Shared memory coherance problem within a thread

Hello there,

I am having a problem that I cannot fix so far. I am trying to use the shared memory as a local memory per thread. So each thread in a block has its own “private memory” within the Shared. Therefore, I dinamically allocate as much shared memory as all the threads in a block can use, and then I manage the index for each thread to access a different segments of shared memory.
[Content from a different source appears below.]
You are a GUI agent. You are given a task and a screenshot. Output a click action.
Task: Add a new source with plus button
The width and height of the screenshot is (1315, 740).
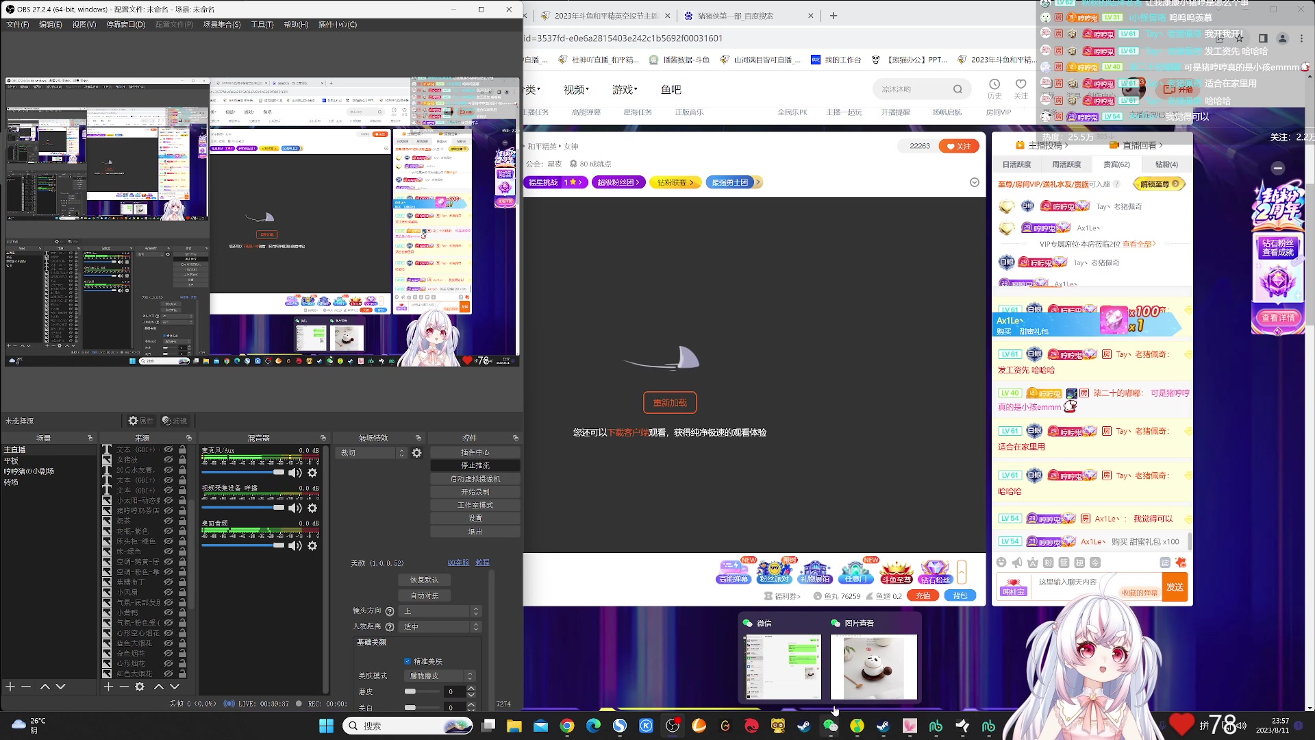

extern __shared__ volatile unsigned int shared_k1[];

unsigned int sharedindex =tid*elemSharedPerThread;

if (index<total_number){ 

		volatile unsigned int * l = &shared_k1[0];	

		unsigned int cellShared, bitShared;		

		for (unsigned int i=0; i<elemSharedPerThread; i++){				

			l[sharedindex+i]=0;				

 	  	}

  				

		unsigned int c = d[index];

		unsigned int beg = c;					

		d[bindex]=beg;				

		cellShared = (unsigned int)beg/32; 	

		bitShared  = beg % 32;	

		

		volatile unsigned int aux = (unsigned int)MACROBITS>>bitShared;			

		l[sharedindex+cellShared]=aux;

The problem is that l does not store the value aux at the end of the computation (only some threads do that, and the rest remains with 0 value). Actually, if I remove volatile clause for the variable aux, then it happens the same for this variable. However it is not possible to obtain the result in shared memory even declaring it volatile.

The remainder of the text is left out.